**MATERIAL FOR THE TASK:**
====

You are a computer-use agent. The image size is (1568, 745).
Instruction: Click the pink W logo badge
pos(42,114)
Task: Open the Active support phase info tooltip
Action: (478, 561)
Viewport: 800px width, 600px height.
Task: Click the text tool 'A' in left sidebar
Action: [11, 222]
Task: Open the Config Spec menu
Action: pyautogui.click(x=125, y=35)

====

Could you restate every record above word for word?

You are a computer-use agent. The image size is (1568, 745).
Instruction: Click the pink W logo badge
pos(42,114)
Task: Open the Active support phase info tooltip
Action: (478, 561)
Viewport: 800px width, 600px height.
Task: Click the text tool 'A' in left sidebar
Action: [11, 222]
Task: Open the Config Spec menu
Action: pyautogui.click(x=125, y=35)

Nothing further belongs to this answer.